Una historia de violencia

Primera escena: un virtuoso plano secuencia que nos anuncia el tono de la película. En aparicencia, todo parece calmado, simple, tranquilo; en el fondo, todo es sombrío, secreto, violento. Somos arrastrados inmediatamente por los retos de uno de los films más apreciados de David Cronenberg, conocedor de los problemas y las enfermedades, explorador de nuestros fantasmas y nuestros miedos, un cineasta mayor, un virtuoso en lo que hace.

Su estilo es particularmente notable en esta adaptación de un cómic poco reconocible en la gran pantalla. Más allá del planteamiento del argumento, la mano del director toma el mando y se apropia de este thriller, soberbiamente clásico y elegante en la forma, pero furiosamente retorcido en el fondo. Pero bueno, no os fieis de su título. La violencia en cuestión surge raramente, aunque cuando lo hace, es de la que no se olvida. Tenemos aquí una mezcla de géneros con base en el “neo-noir” que es capaz de llevarte por un viaje inesperado.

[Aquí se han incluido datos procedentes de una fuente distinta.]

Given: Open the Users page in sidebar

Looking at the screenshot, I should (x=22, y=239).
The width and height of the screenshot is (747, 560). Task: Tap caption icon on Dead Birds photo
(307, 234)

Tom Stall vive en Millbrook, un pequeño pueblecito de EEUU sin nada de especial, donde nunca ocurre nada. Tiene un restaurante donde su amabilidad y su sentido del humor hacen maravillas. En cuanto a su vida familiar, parece la ideal: adora a su mujer Edie como el primer día, juntos forman una pareja ideal que, además, tiene dos hijos encantadores. Jack, un chaval solitario que está entrando en la pubertad, y Sarah, una niña de apenas 6 años. Jack no está muy cómodo consigo mismo, cargando una ristra de inseguridades que le convierten en un objetivo de las burlas del colegio. Su padre, un prodigio de modestia y paciencia, no es el mejor del que obtener consejos violentos. Vemos con facilidad que es Edie quién lleva la voz cantante en la casa, con un Tom que vive dejándose llevar sin ser capaz de acabar nunca con una mosca, completamente inofensivo.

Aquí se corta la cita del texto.